Monday, May 30, 2011

F1 Monaco 2011

Without exception, the drivers enjoy Monaco because it is such a dangerous and difficult circuit, which requires precision to achieve a good lap time. Mistakes, even small ones, are punished with a quick trip to the scene of the accident.

Both McLaren and Redbull had made huge errors in the race. When Glock retired with a suspension failure, McLaren somehow misunderstood where he had stopped on track and assumed that it was a safety car situation. It was not, but McLaren immediately brought in Button, which cost him the race lead and the chance for an easier win. Button fought back into second place but still needed a third stop to satisfy the "use both tire compounds rule". Button rejoined in third place and demonstrated the benefit of fresh tires as he rapidly caught Alonso. It was some impressive driving.
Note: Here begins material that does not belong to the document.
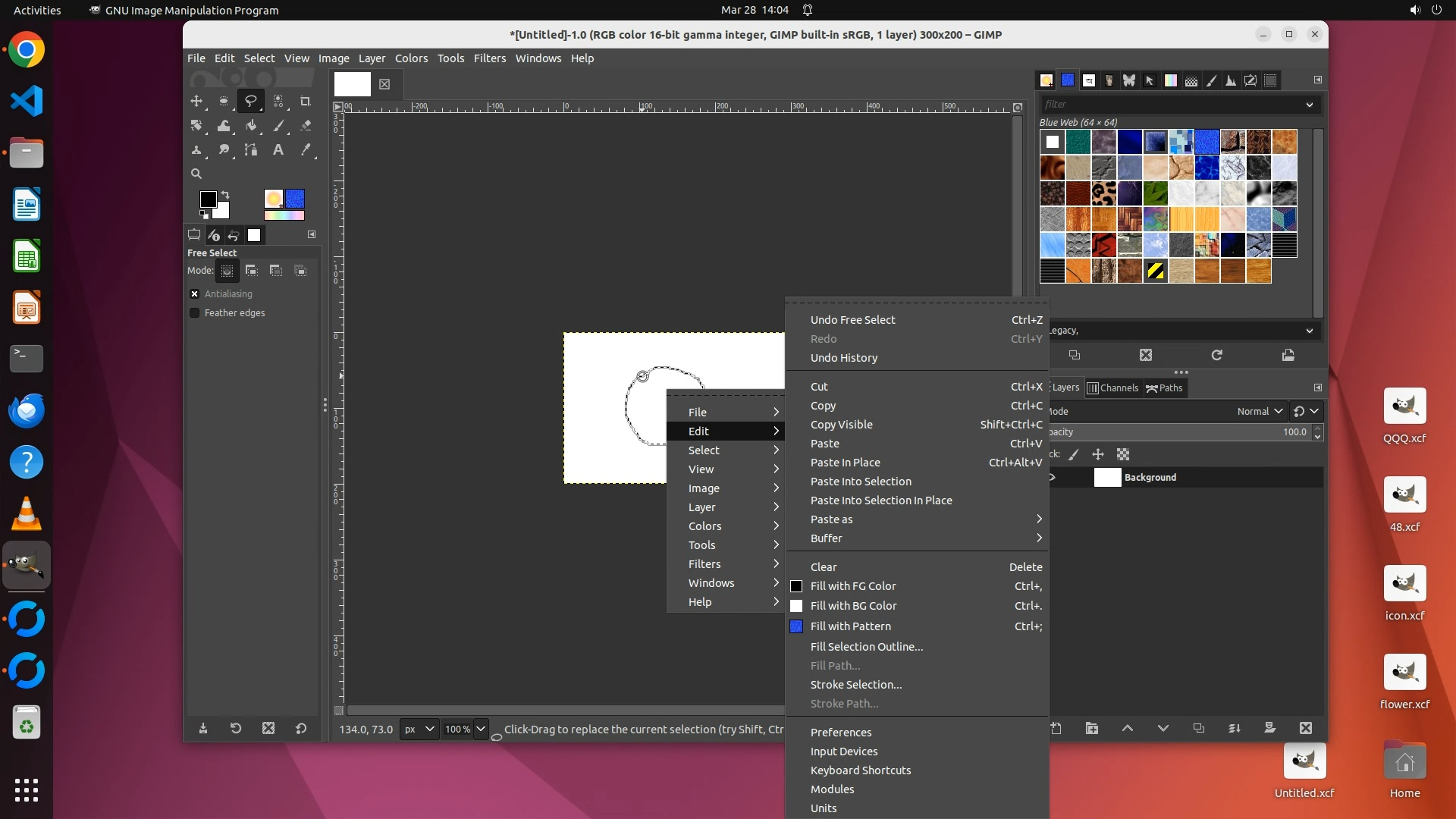
Task: Select the Color Picker eyedropper tool
Action: (x=306, y=150)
Due a miscommunication, the Redbull mechanics mounted hard prime tires instead of soft option tires on Vettel's car in his first stop. Since the tire compound rule was satisfied, Redbull boldly switched to a one stop strategy, but it would require Vettel to eke out 61 laps from the prime tire which was only expected to last 45 laps! This set up a fantastic three way fight for the win between Vettel on old tires, Alonso on slightly fresher tires, and Button with the newest tires.

The race's final major incident, involving Alguersuari and Petrov, red flagged the race which allowed everyone to change tires under the suspended conditions. The equal tires nullified Button's advantage and deprived us of an epic finish.
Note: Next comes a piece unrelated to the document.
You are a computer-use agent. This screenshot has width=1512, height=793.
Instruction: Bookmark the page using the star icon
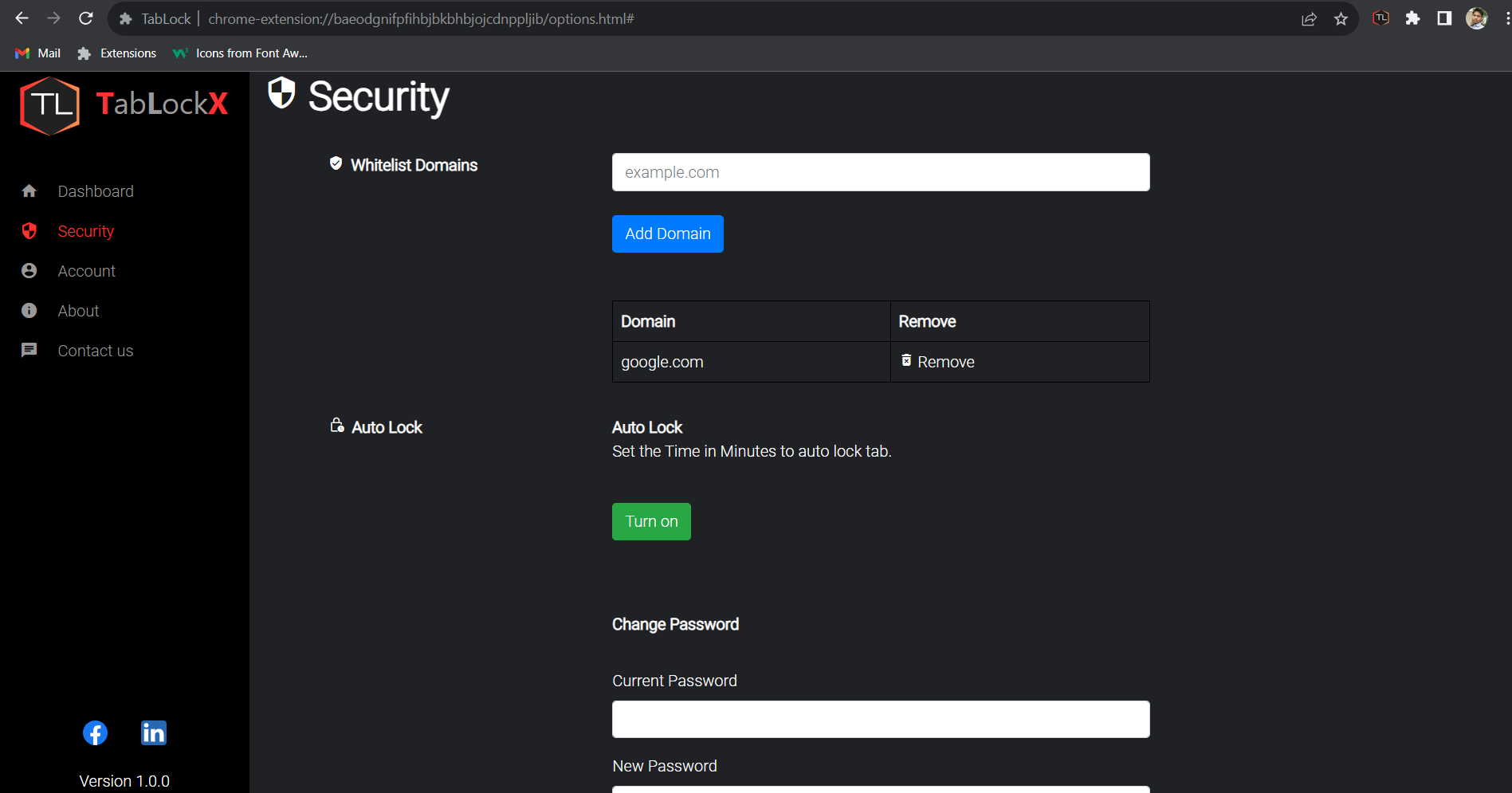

Hamilton had a torrid weekend. When Perez crashed in the third qualifying session, it was red flagged while the track crew reposition the barrier he had displaced. At this point Hamilton had not set a competitive time yet. When the session restarted, he managed to qualify seventh, only to have the time deleted because he cut the chicane. Using his Q2 time, he qualified ninth.

Hamilton's frustration showed on Sunday as he barged around the track, incurring two penalties for causing avoidable accidents. The saddest one involved Maldonado, who was having an excellent race and looked set to score good points for Williams.

Barrichello scored Williams' first points of the season which demonstrates how a good driver can carry a car around this track, and why the drivers love the circuit so much. I doubt that the Williams improved that much since the previous race.

Tires, KERS, and DRS all contributed in some way to more passing than is usually seen in Monaco, a notoriously difficult track on which to pass. And yet the passing still required obvious skill and daring. The new rules worked very well in Monaco.